== WHAT THE EXERCISE ASKS ==
Where does the word "size" show up in the records? Copy every line that has it.

== DATA EXTRACTS ==
━━━
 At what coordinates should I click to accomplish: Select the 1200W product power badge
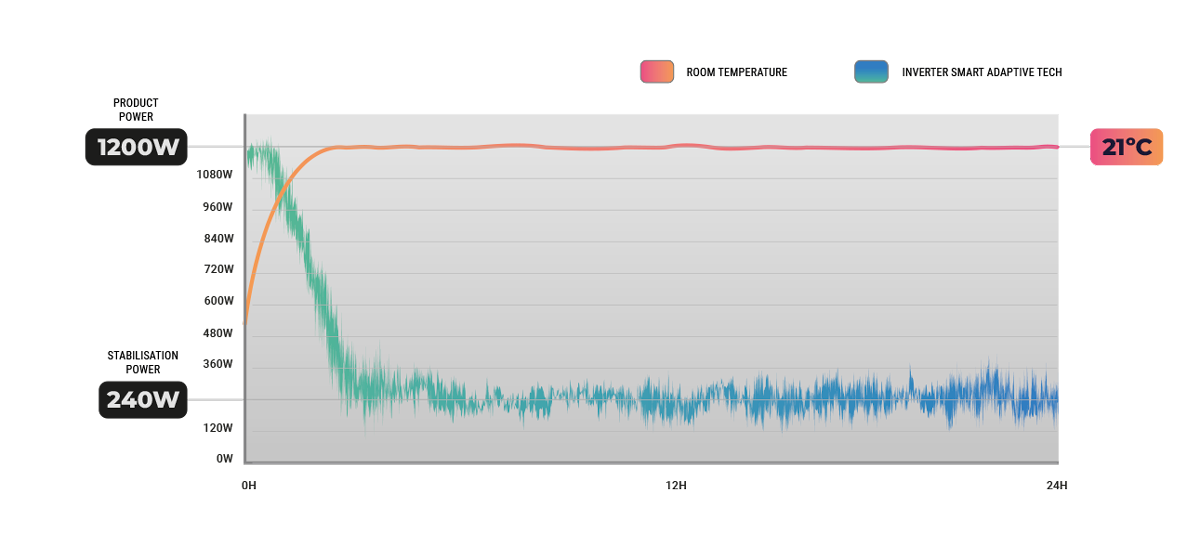(137, 148)
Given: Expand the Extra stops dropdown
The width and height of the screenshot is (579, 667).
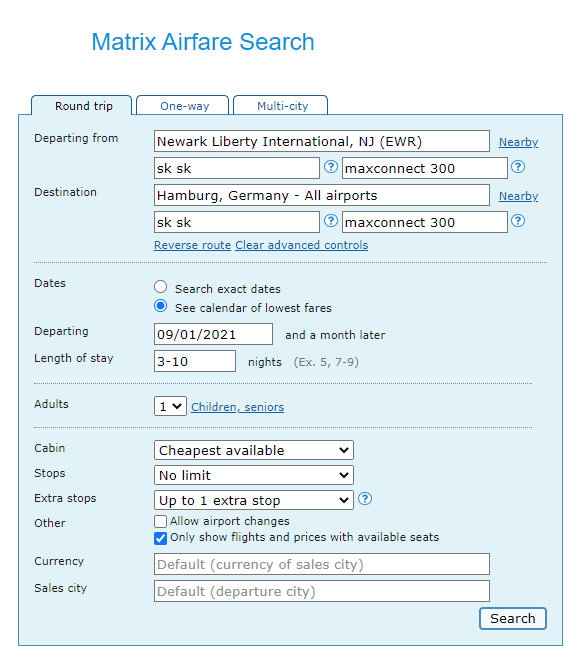Looking at the screenshot, I should tap(254, 500).
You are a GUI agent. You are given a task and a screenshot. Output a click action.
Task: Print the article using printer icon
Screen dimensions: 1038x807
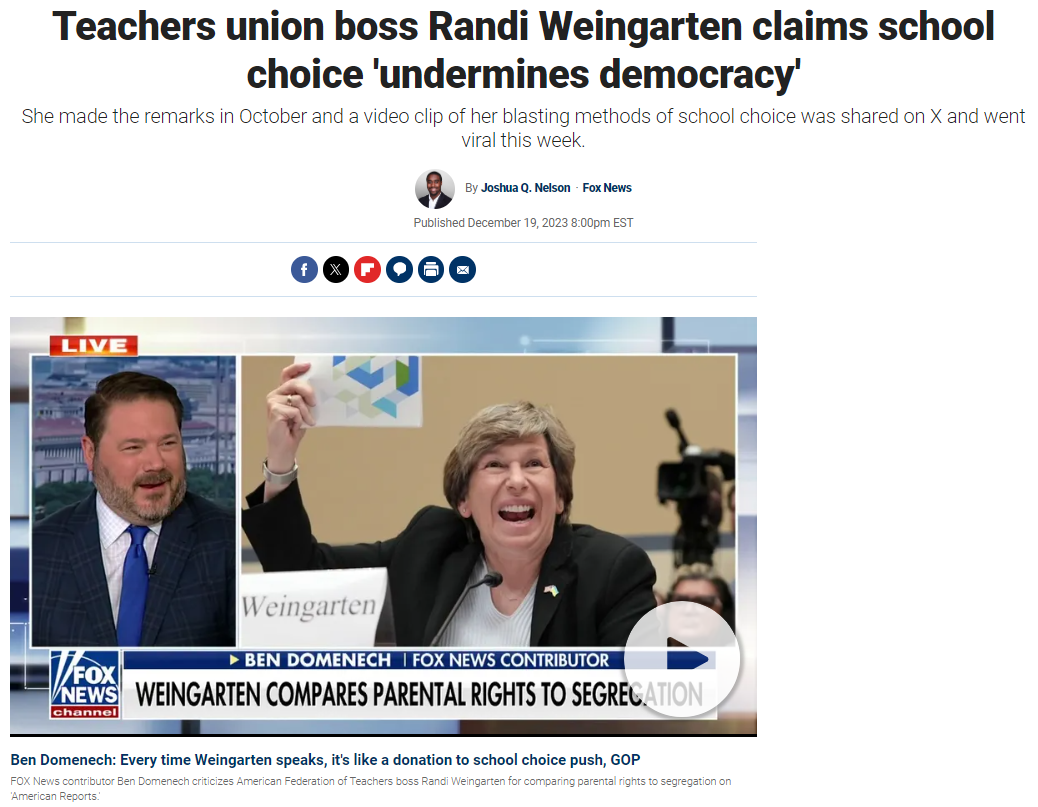(431, 269)
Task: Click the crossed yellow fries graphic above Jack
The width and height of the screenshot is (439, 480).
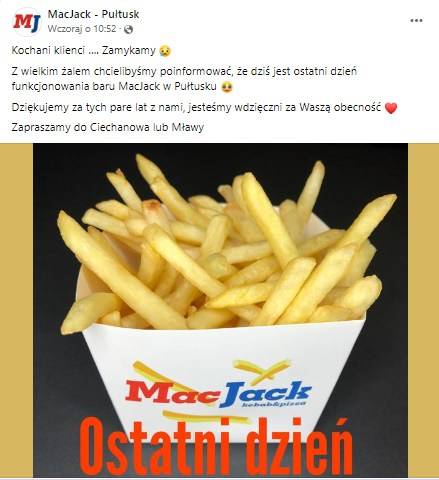Action: 261,370
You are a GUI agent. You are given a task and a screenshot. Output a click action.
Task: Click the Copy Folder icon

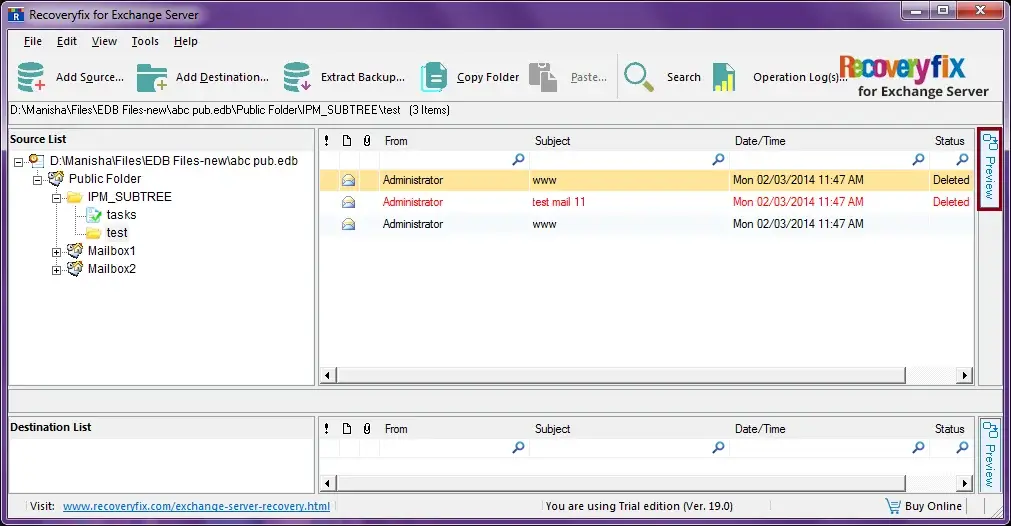(434, 77)
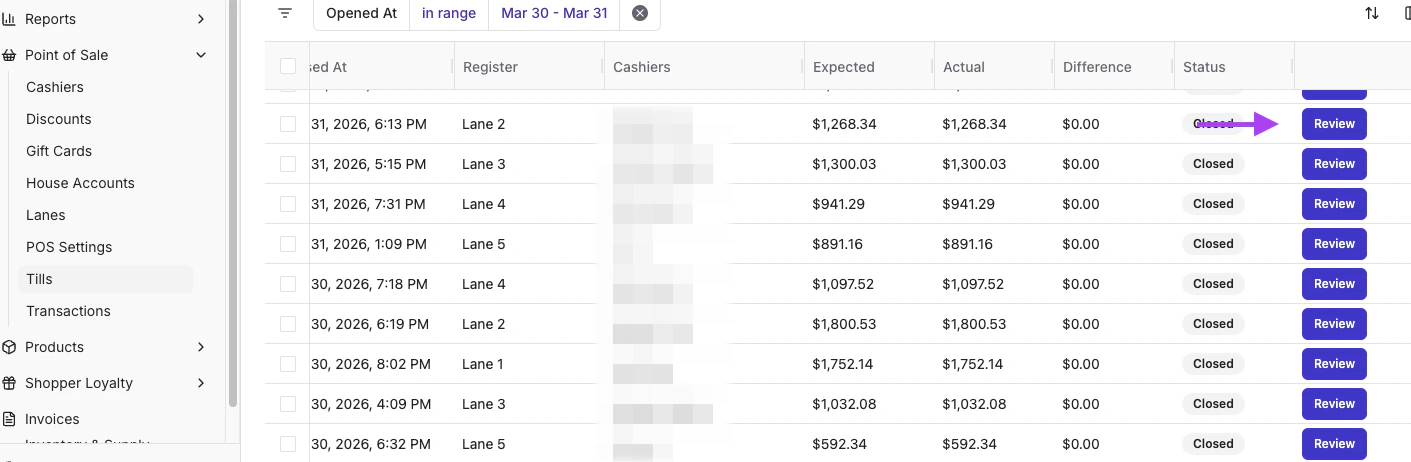Click the sort arrows icon

pos(1372,13)
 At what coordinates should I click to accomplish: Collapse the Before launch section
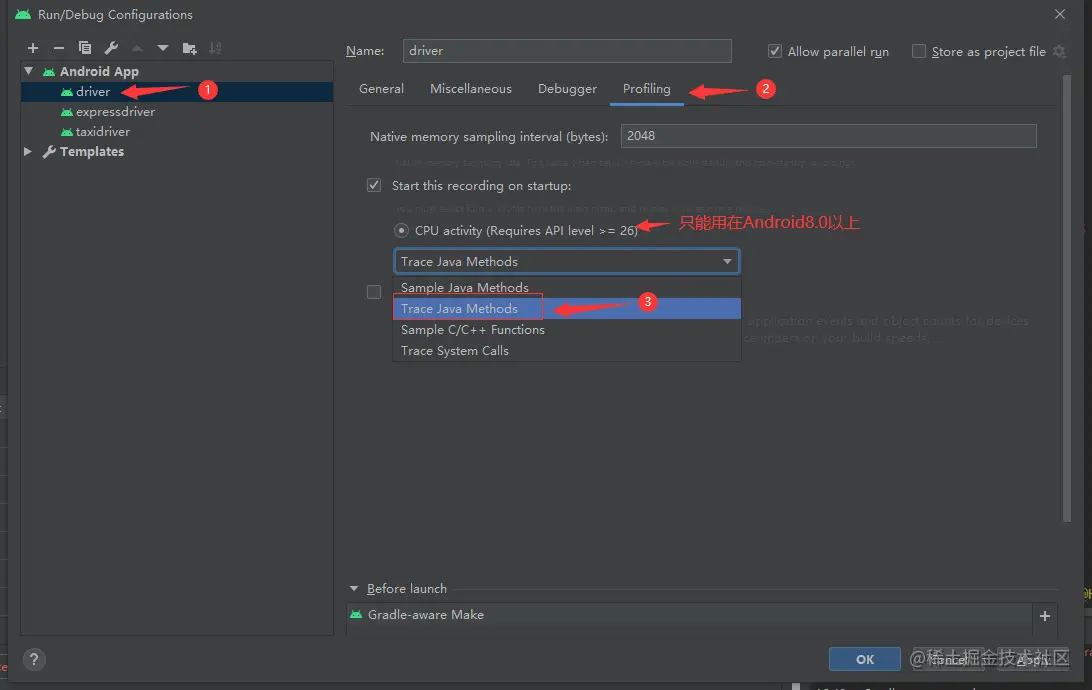click(354, 589)
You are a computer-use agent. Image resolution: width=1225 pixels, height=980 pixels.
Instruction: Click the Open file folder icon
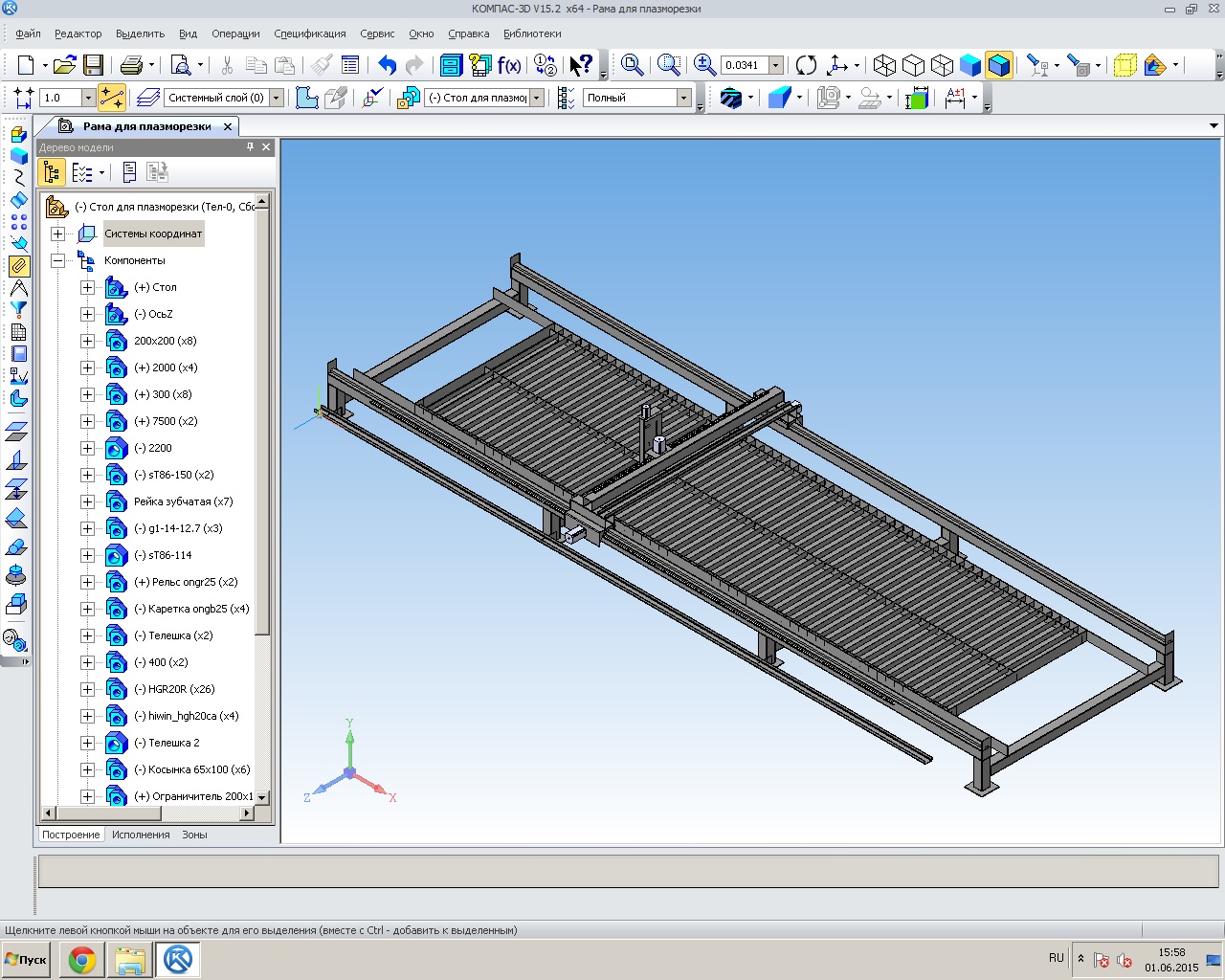coord(64,65)
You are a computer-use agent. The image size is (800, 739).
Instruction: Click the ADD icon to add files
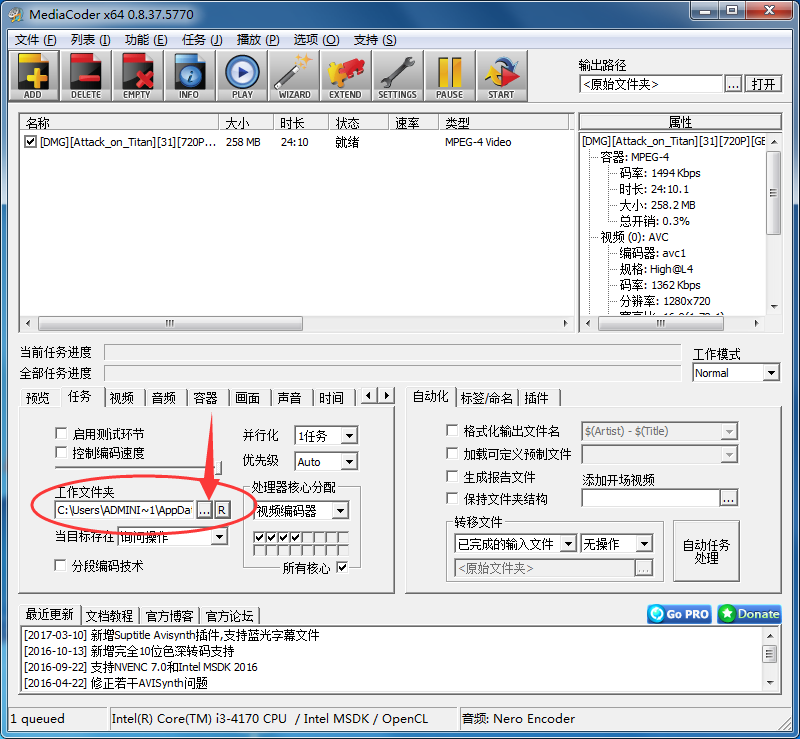33,75
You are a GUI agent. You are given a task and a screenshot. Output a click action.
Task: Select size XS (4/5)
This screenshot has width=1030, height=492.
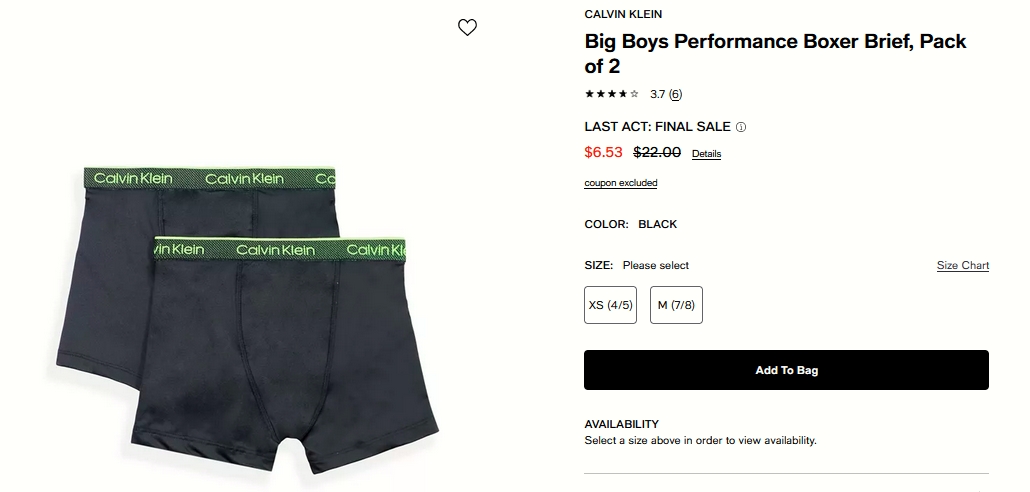pyautogui.click(x=611, y=305)
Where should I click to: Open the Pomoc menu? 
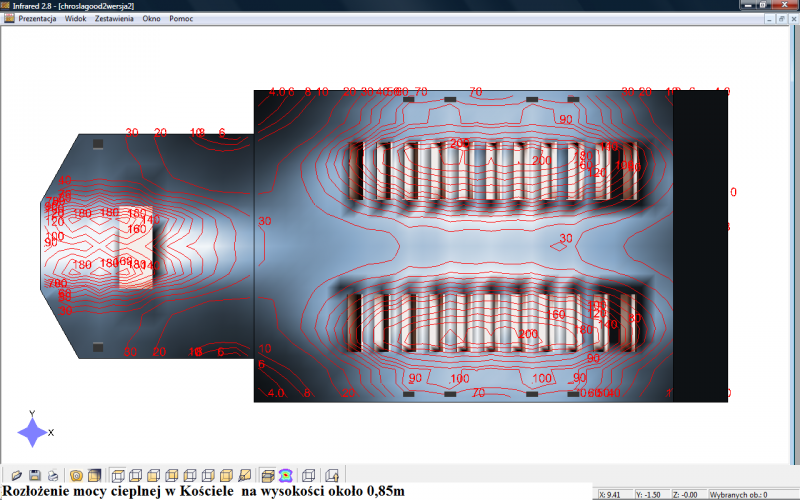[181, 18]
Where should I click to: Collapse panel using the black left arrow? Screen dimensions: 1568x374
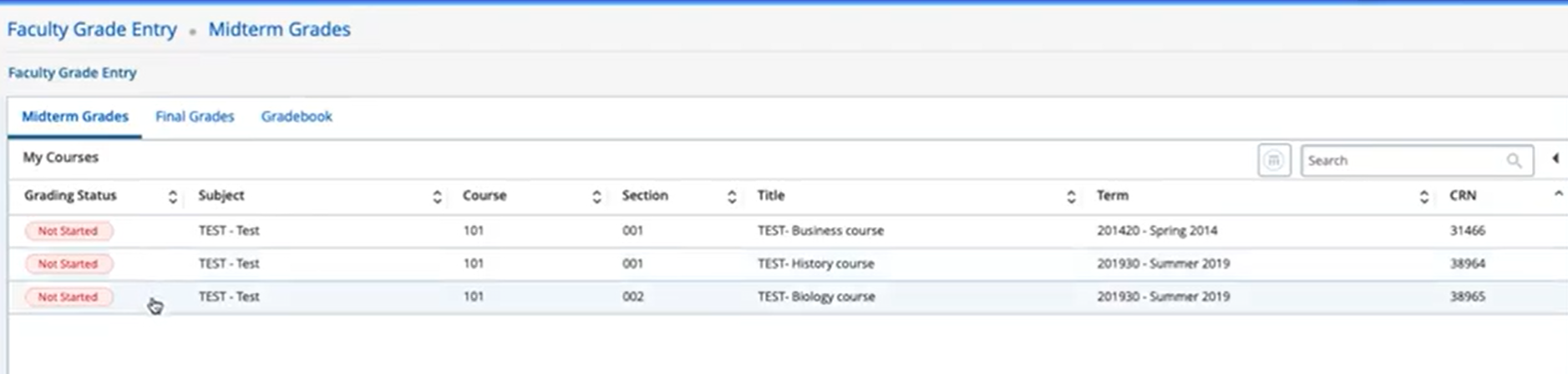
━━━
== TASK OUTPUT ==
You are a computer-use agent. The image size is (800, 739).
Task: Select size XS (4/5)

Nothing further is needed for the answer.